Interestingly, while Tommy is a woman that is very likable, she is shown to not be perfect. Until the character of Randy Starr enters her life, the movie suggests that her great desire to do manly things has pretty much robbed her of a romantic life. True, a lot of the men that she encounters are kind of jerks, but sometimes her treatment of them seems a little harsh. We see there is room for improvement, and at first the way to that seems to be with the Randy Starr character. Unfortunately, this part of the movie manages to be a big disappointment. The movie seems really slow in bringing Tommy and Randy together - they just have two or three scenes together in the first half of the movie. And when they eventually strip down and do the nasty, it is not the least bit convincing, because they never had a deep conversation together that showed us the workings of their minds, or for that matter why they are attracted to each other. In fact, the characters are lacking detail in other parts of the movie as well. While Tommy may come across as likable a number of times, I would have liked to know what was driving her to do masculine things. The movie has ample opportunity to do so - we learn in a flashback that Tommy had an astronaut father who supported her in little league as a child, and Tommy's friend Seville at one point says Tommy should be dating. But in these and other similar scenes, Tommy says nothing or simply changes the subject. The most we get to know Tommy is one scene when she says, "The more you depend on others, the more punishment you're setting yourself up for." That's a kind of cynical thought, and a follow-up to that could have really given us insight to this character. But we never learn why she feels this way. This character is severely underwritten.

The character of Tommy is not the only one lacking significant dimension in the screenplay by Ben Zelig. About all we learn about Randy Starr is that he's a champion race car driver, and all we learn about Tommy's best friend Seville is that she's an aspiring actress. Seville, by the way, seems to serve no purpose except to pad out the running time with one long scene of her acting in a donut commercial. In fact, her character soon disappears for a long time and doesn't get seen again until the climactic auto race. With flat characters like those, in additional to flat attempts at comic relief here and there, it should come as no surprise that Ben Zelig never had another screen credit. Despite the humdrum script, the entire enterprise might have reached a watchable level if the other participants put some energy in their respective roles. But nobody connected with this movie seems to have wanted to spark things up. Betsy Russell looks cute, but her performance at times lacks quite a bit of enthusiasm. In fact, there are a few moments where she can't hide what appears to be hostility to simply being there, and her grumpiness alone in those scenes drains a lot of fun.

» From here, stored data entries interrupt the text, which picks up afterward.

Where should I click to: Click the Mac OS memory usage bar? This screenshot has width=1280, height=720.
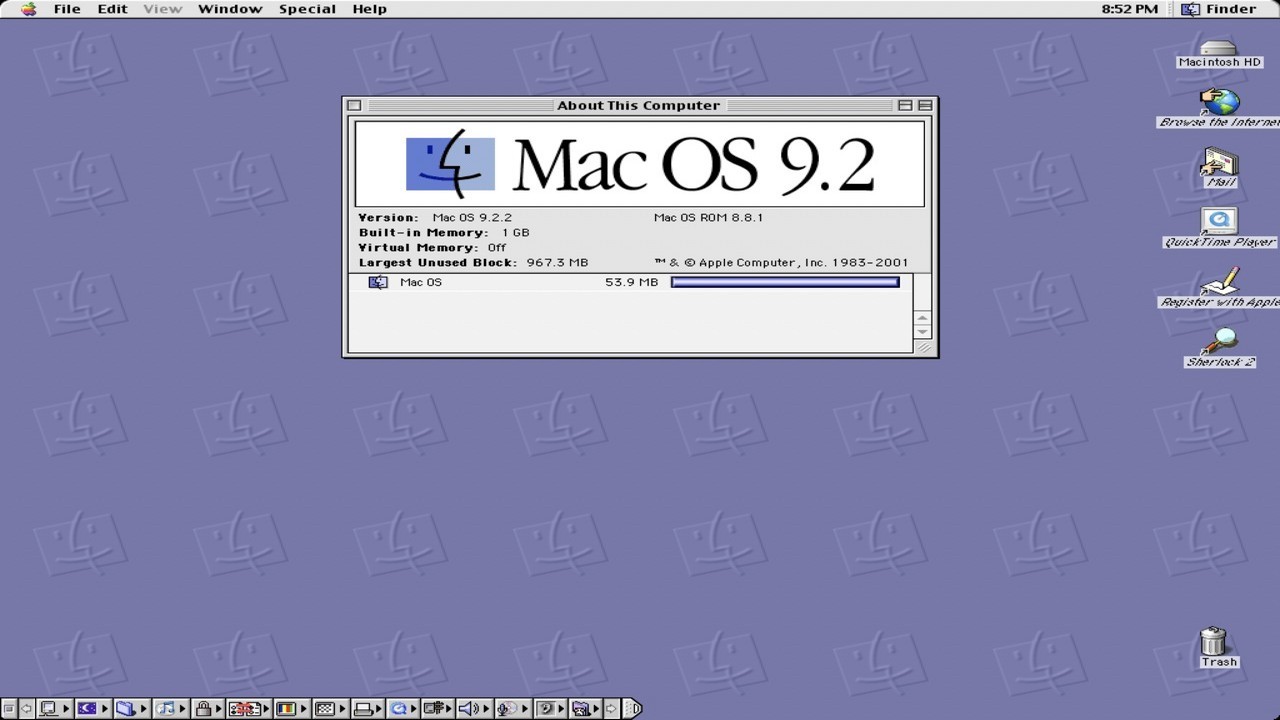[785, 282]
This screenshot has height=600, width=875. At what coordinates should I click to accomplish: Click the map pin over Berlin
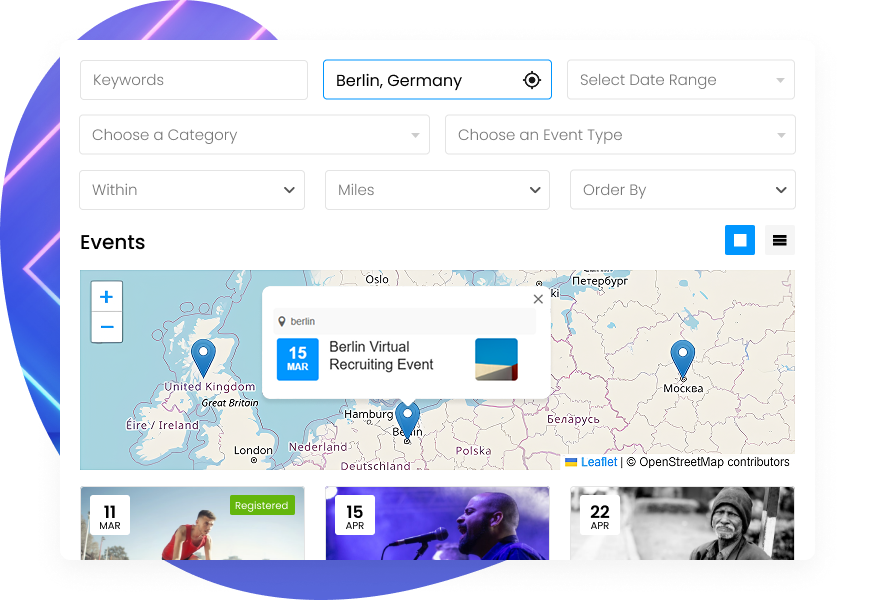[x=406, y=420]
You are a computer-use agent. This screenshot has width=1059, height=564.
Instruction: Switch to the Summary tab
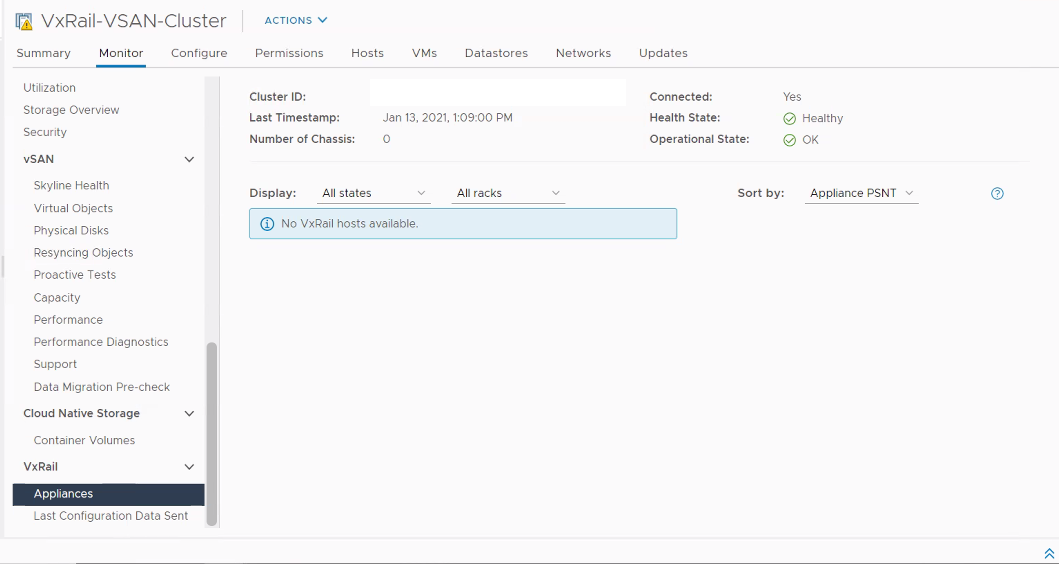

Maybe it's in part due to the passionless direction by Herb Freed (Graduation Day). I understand he was working with a pretty low budget, which explains why there are precious few "wide" shots, and with many scenes looking like they were decorated and choreographed two minutes before the camera started rolling. But that doesn't excuse the fact that he doesn't seem to find any part of the story all that interesting or worth exploring in detail. The idea of a tomboy auto mechanic seems ripe for material. It could have been a soft core sex romp, a goofy comedy, or a serious look at a woman trying to find a place in a man's world. Tomboy tries to do all three things, but in the end doesn't manage to completely accomplish any of them. This is one project where the filmmakers should have had one clear vision before the first scene was shot.